▶ Complete the following
1. Answer these questions from the essay on the Credip file, one line each, marked (a), (b), (c):
(a) Who hired the writer for a part-time job in the WKEE news department?
(b) What was the recipe in the Credip file for?
(c) Does the writer say the file's purpose ever became known to them?
2. Please decide whether each statement below agrees with the essay on the Credip file. Answer yes or no, and quote the words from the essay that decide it.
(a) The writer's first radio job was a full-time position.
(b) Gordie had worked with the writer's father years before.
(c) One side of the newspaper clipping carried a movie ad for Our Man Flint.
3. Write a continuation of the essay on the Credip file, starting after its final sentence.
---------- Text block ----------
By Clint McElroy
HQ 114 | SUMMER 2021
I got my first job in radio when I was hired by Gordie Hall to be a part-time member of the news department at WKEE. Gordie was a terrific news guy and had worked with my dad years earlier. One extremely slow news day I was doing what the part-timers do — filing — and came across a file marked “Credip.” I asked Gordie what Credip meant and he replied, “Credip is Credip. You’ll know it when you see it.”
The items in the Credip file offered up no clue to its purpose. Actually, that’s not true. They offered too many clues — an Associated Press wire story about a UFO sighting, a postcard with a giant plaster cowboy grinning, a recipe for something called “Tuna Puffs,” a newspaper clipping with an engagement announcement on one side and on the other side a movie ad for Our Man Flint. And oh, so much more.
I could detect no discernable pattern to reveal the purpose of the Credip file, and Gordie would never tell me. To this day, I still do not know.
---------- Material supplied ----------
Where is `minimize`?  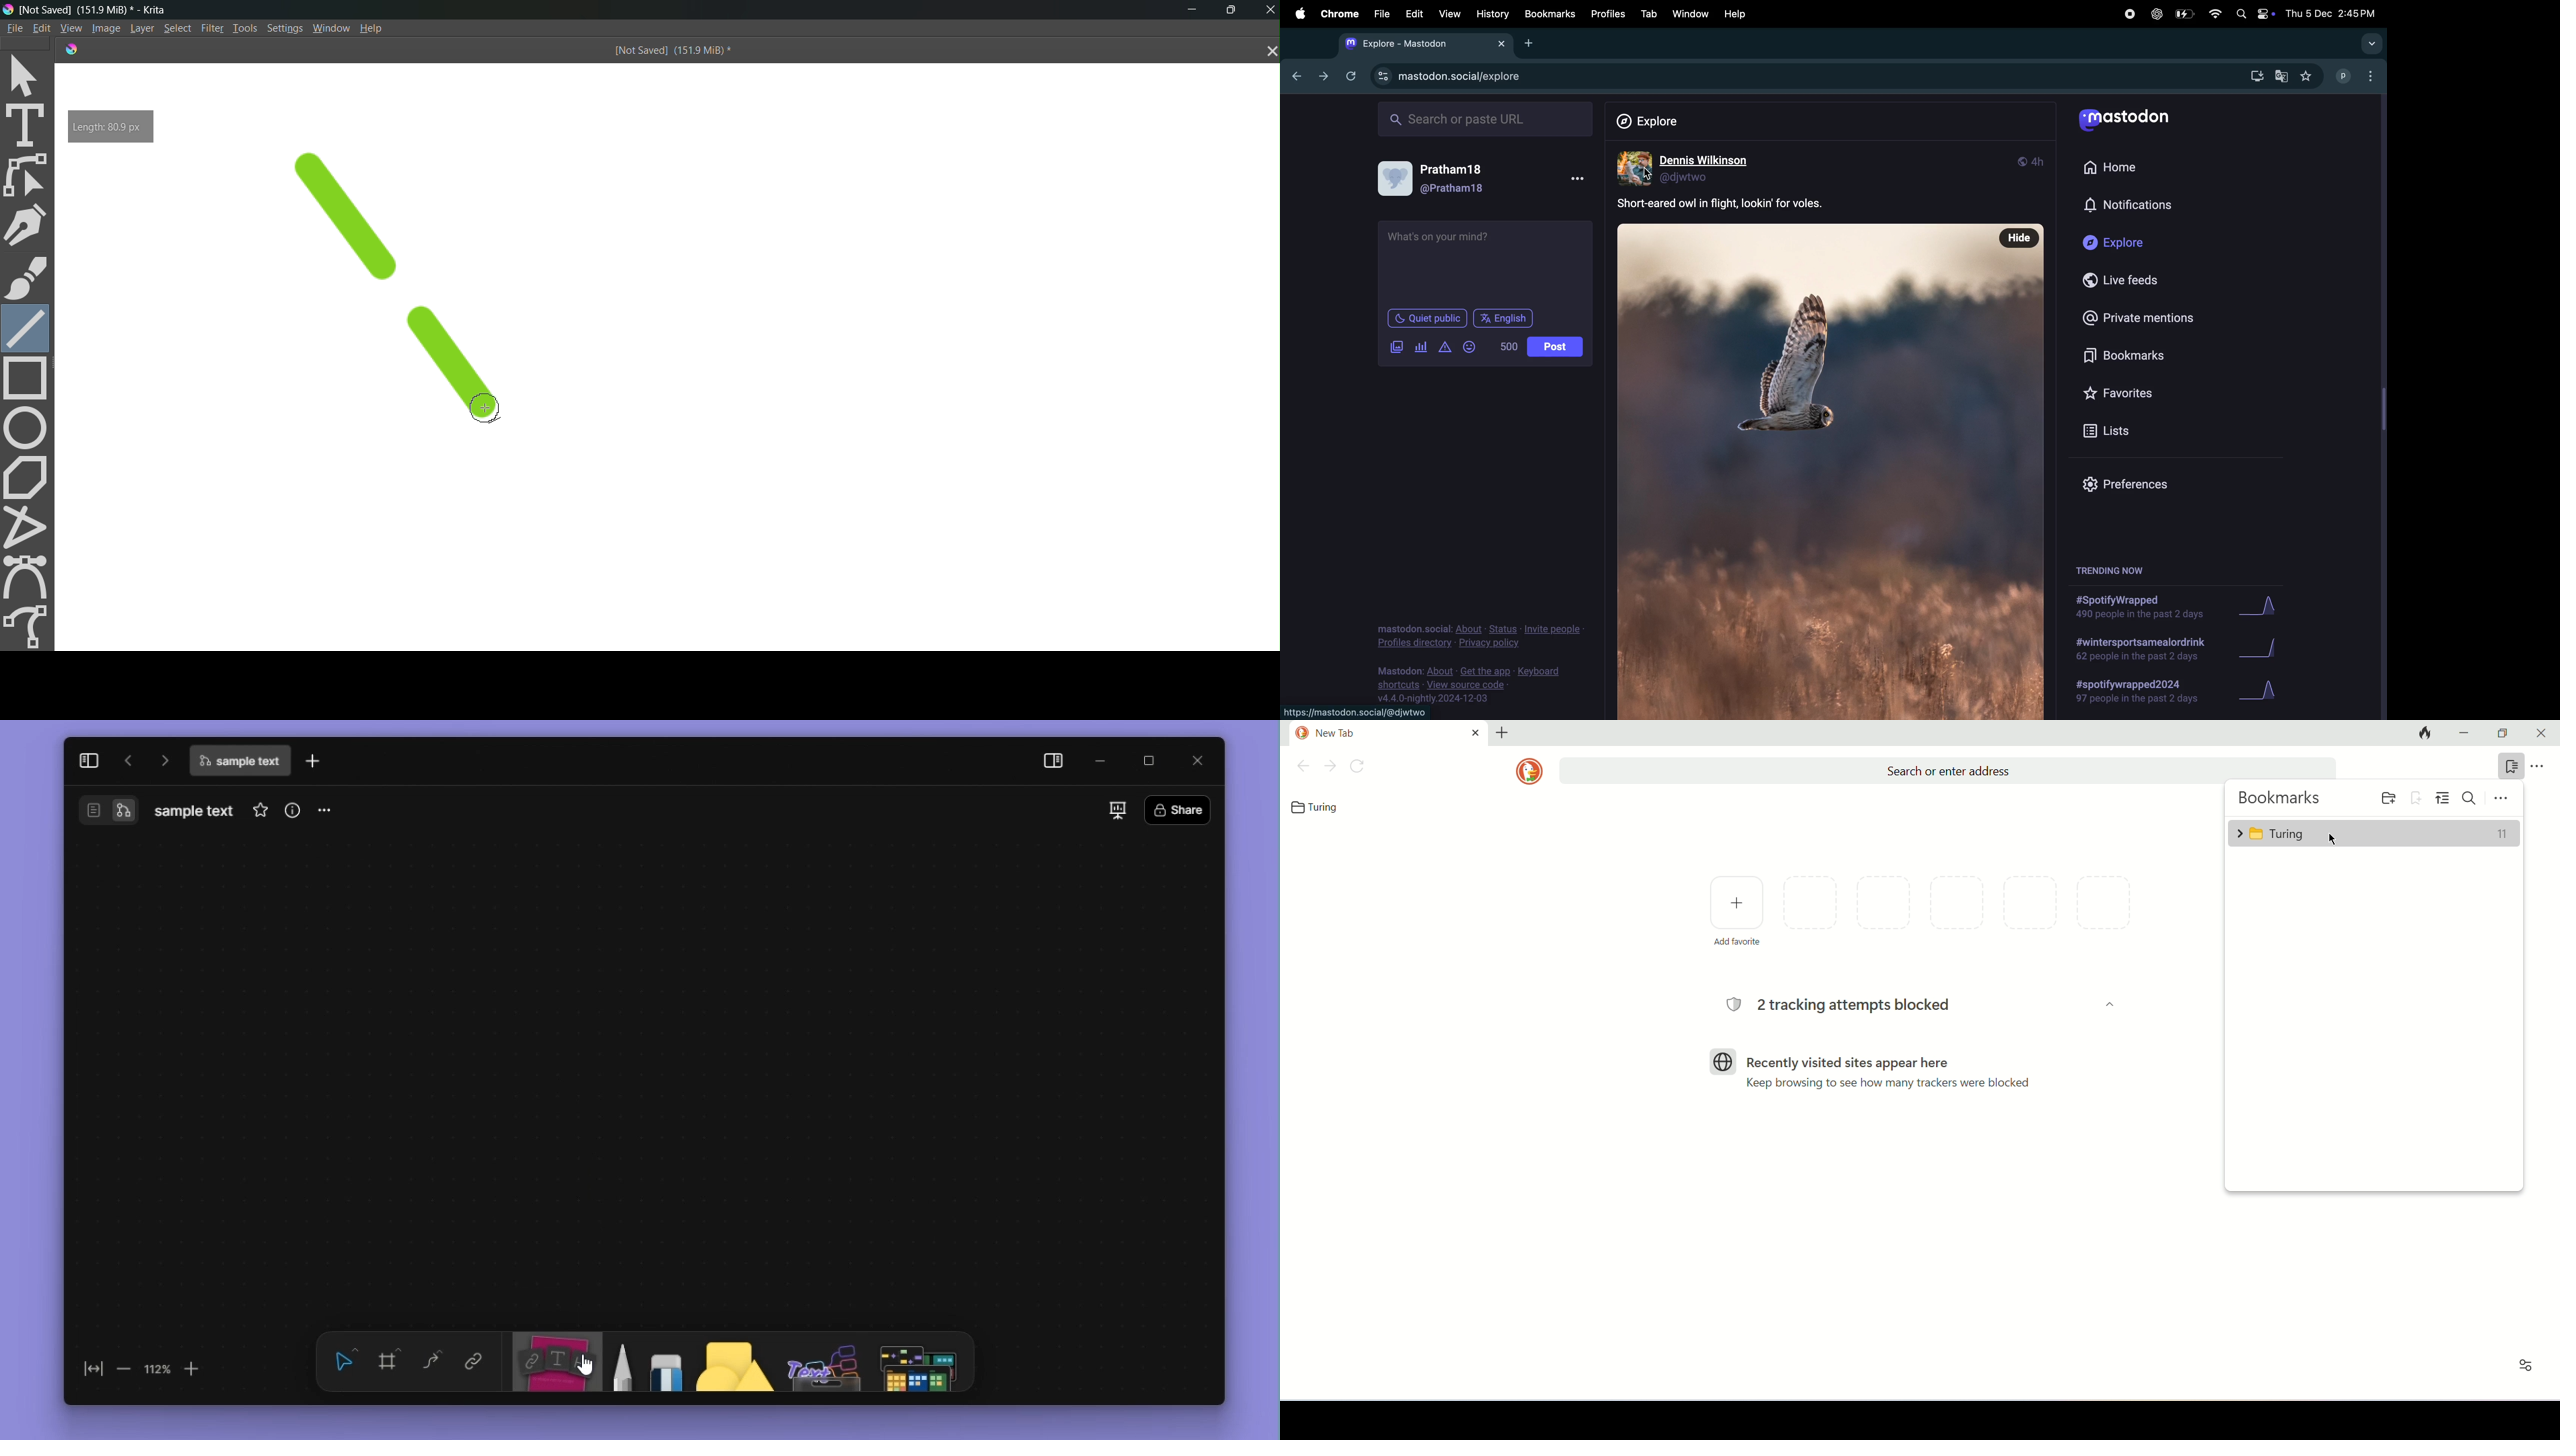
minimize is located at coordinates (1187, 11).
----------
---------- Material supplied ----------
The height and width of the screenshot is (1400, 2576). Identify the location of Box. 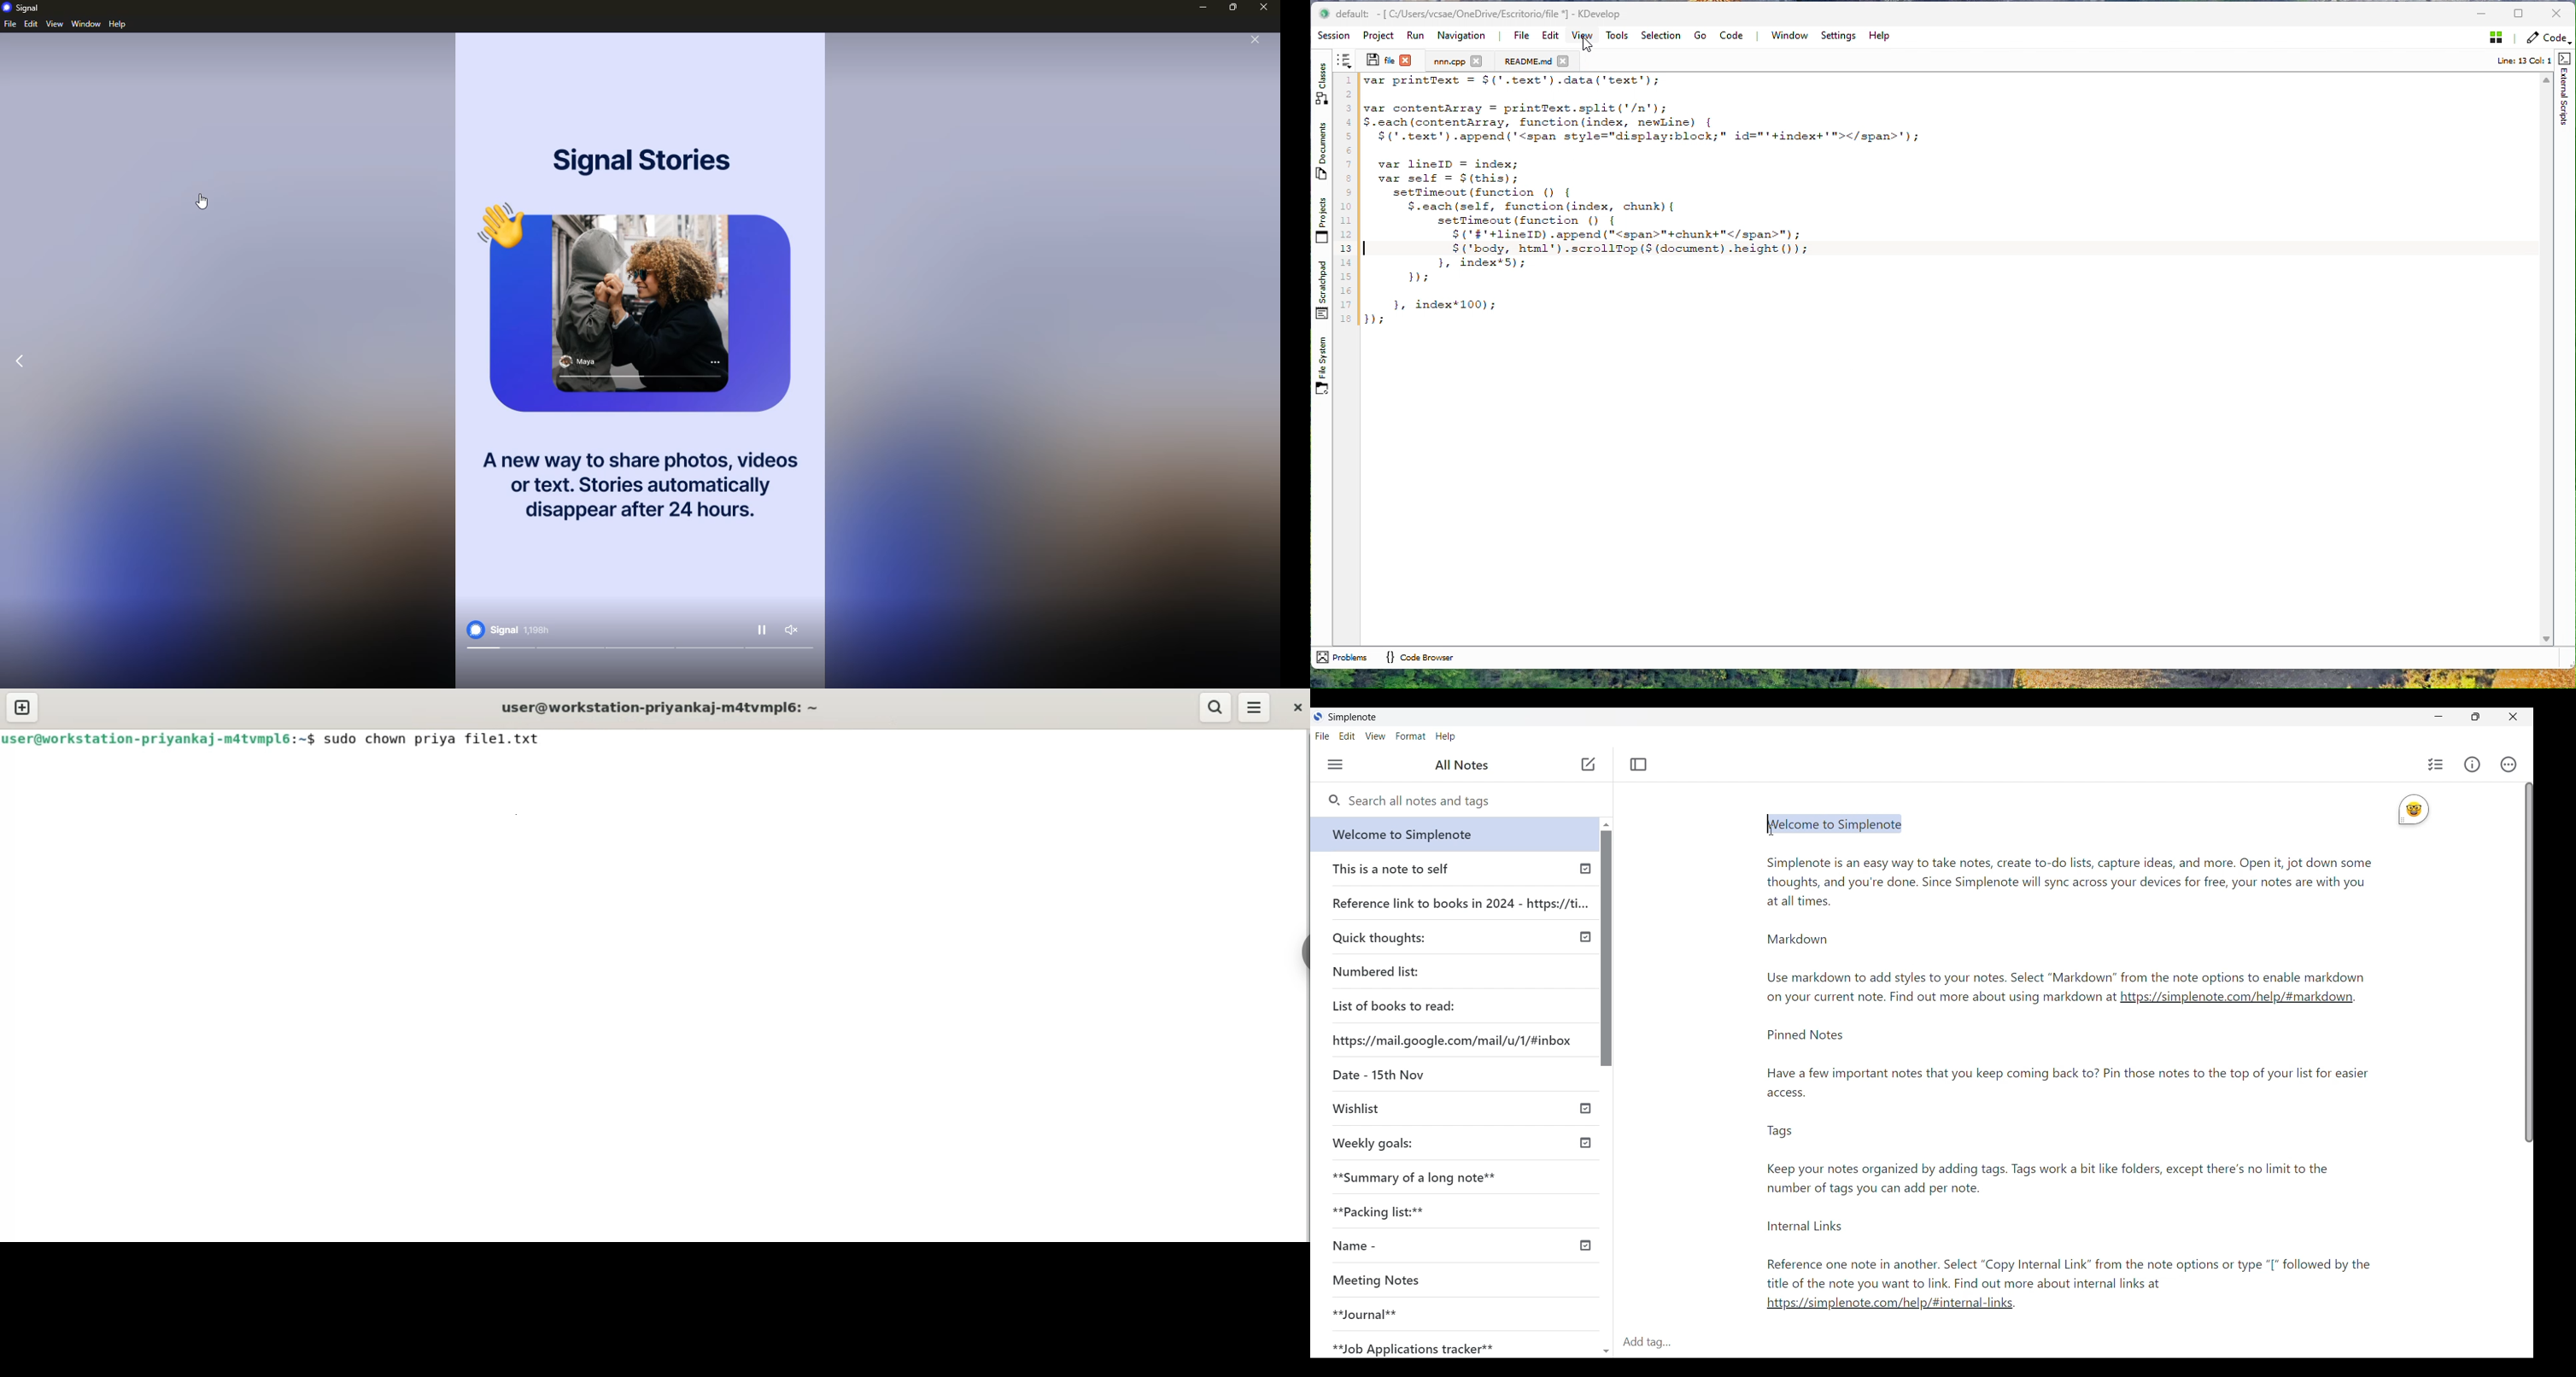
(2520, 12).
----------
▶ Expected answers
1.
(a) Gordie Hall
(b) Something called "Tuna Puffs"
(c) No. The writer still does not know it.

2.
(a) No: "to be a part-time member of the news department at WKEE"
(b) Yes: "had worked with my dad years earlier"
(c) Yes: "on the other side a movie ad for Our Man Flint"

3.
That said, even after Gordie left the radio station I maintained the Credip file, adding whatever I thought felt, well, right. I included things that were odd or mundane, happy or sad, normal or nonsense. Before you ask, yes, I have searched “Credip” on every web browser in existence. The only thing I got was some kind of sauce or chip dip from Crete.
In time I included documentation of the broadcast stunts I was involved in: being frozen in a block of ice for 48 hours, broadcasting live from a haunted dentist’s office, becoming diver certified so I could do an entire morning radio show underwater in an effort to save Huntington’s Olympic Pool. It all went into the Credip file.
I actually have a Credip file of my own at home and still maintain it. I have this fantasy of my three sons going through my papers after I’m gone and wondering, “What the hell is this?”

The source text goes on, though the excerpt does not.